[BEGIN GIVEN RECORDS]
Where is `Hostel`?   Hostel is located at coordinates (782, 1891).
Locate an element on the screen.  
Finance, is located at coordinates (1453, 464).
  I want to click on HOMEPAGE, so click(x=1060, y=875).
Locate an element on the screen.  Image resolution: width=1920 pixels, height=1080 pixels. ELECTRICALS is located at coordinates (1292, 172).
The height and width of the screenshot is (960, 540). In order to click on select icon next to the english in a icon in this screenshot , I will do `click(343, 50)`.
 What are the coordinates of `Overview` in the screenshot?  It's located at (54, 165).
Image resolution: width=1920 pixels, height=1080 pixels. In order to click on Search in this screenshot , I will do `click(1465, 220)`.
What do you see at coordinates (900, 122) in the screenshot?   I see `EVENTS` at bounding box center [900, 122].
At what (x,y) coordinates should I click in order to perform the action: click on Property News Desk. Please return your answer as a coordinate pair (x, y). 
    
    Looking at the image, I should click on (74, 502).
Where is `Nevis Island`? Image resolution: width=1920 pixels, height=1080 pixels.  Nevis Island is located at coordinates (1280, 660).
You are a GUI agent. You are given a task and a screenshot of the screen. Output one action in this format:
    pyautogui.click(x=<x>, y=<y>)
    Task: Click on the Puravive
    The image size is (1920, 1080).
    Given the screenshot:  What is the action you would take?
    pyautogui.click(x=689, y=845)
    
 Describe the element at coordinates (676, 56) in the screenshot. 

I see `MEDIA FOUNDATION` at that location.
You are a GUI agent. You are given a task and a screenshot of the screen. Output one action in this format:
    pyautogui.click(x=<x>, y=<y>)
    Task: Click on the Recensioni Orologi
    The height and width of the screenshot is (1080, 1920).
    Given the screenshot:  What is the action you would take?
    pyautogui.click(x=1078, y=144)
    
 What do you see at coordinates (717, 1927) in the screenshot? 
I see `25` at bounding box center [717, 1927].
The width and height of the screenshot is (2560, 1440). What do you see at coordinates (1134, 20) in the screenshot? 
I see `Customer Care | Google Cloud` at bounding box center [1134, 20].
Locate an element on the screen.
[END GIVEN RECORDS]
--- TASK STATEMENT ---
Give the lines of the listing as a JSON list of strings, one string per line and with blank lines left out, starting at the beginning of the listing and ending at the line that contains "What are the".

--- SOLUTION TO THE EXERCISE ---
[
  "Where is `Hostel`?   Hostel is located at coordinates (782, 1891).",
  "Locate an element on the screen.  ",
  "Finance, is located at coordinates (1453, 464).",
  "  I want to click on HOMEPAGE, so click(x=1060, y=875).",
  "Locate an element on the screen.  Image resolution: width=1920 pixels, height=1080 pixels. ELECTRICALS is located at coordinates (1292, 172).",
  "The height and width of the screenshot is (960, 540). In order to click on select icon next to the english in a icon in this screenshot , I will do `click(343, 50)`.",
  " What are the coordinates of `Overview` in the screenshot?  It's located at (54, 165)."
]